Find the derivative:
1) g(t)= sq. rt.(1/t^2-2)
2) h(x)= sin 2x cos 2x
And did I do these two right?
Find an equation of the tangent line to the graph of f at the given point:
3) y=2tan^3, (pi/4,2)
y^1= 6(tan^2x)(sec^2x)
= 6(tan(pi/4)^2)(sec(pi/4)^2)
= 6(1)(2)
=12
Find the 2nd derivative of the function:
4) f(x)= 1/x-2
f^I(x)= -1x^-2
f^II(x)= 2x^-3
2007-11-04 12:03:34 · 2 answers · asked by harmony8423 1 in Science & Mathematics ➔ Mathematics
1) g(t)= sq. rt.(1/t^2-2) = (t^2-2)^(-1/2)

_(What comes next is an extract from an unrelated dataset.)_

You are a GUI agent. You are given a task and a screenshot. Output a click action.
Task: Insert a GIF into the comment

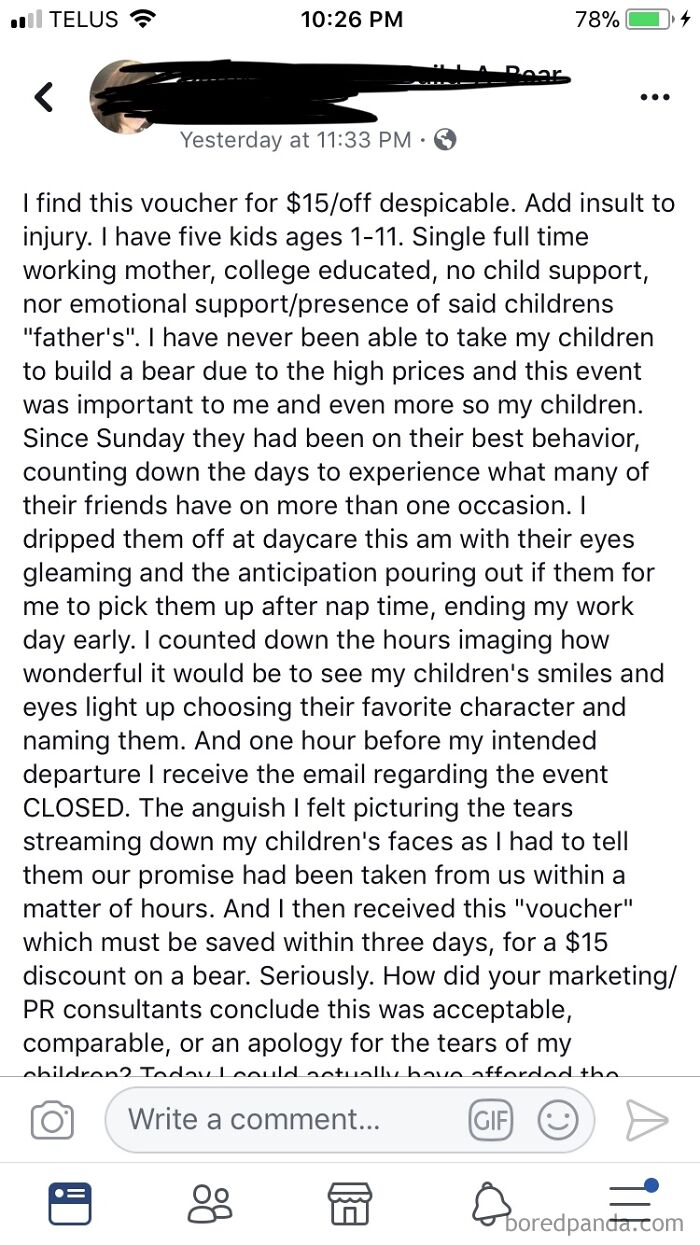pyautogui.click(x=489, y=1120)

g'(t) = -(1/2)(2t)(t^2-2)^(-3/2) = -t(t^2-2)^(-3/2)
2) h(x) = (1/2)sin 4x
h'(x) = 2cos 4x
3) You did right to get y' at (pi/4,2).
4) Your answer would be right if f(x) = 1/x
2007-11-04 12:14:17 · answer #1 · answered by sahsjing 7 · 0⤊ 0⤋
1) g(t)= sq. rt.(1/t^2-2)
g' = [1/(2sqrt(1/t^2-2)](-2/t^3)
2) h(x)= sin 2x cos 2x
h' = sin(2x) (-2sin(2x) +2cos(2x)cos(2x)
h' = 2 (cos^2 (2x) - sin^2 (2x)
h' = 2cos^(4x)
3) You did not finish
y= 12x +b
2= 12(pi/4) +b
b = 2- 3pi
y = 12x +2-3pi is equation of tangent
4) is fine
2007-11-04 20:29:52 · answer #2 · answered by ironduke8159 7 · 0⤊ 0⤋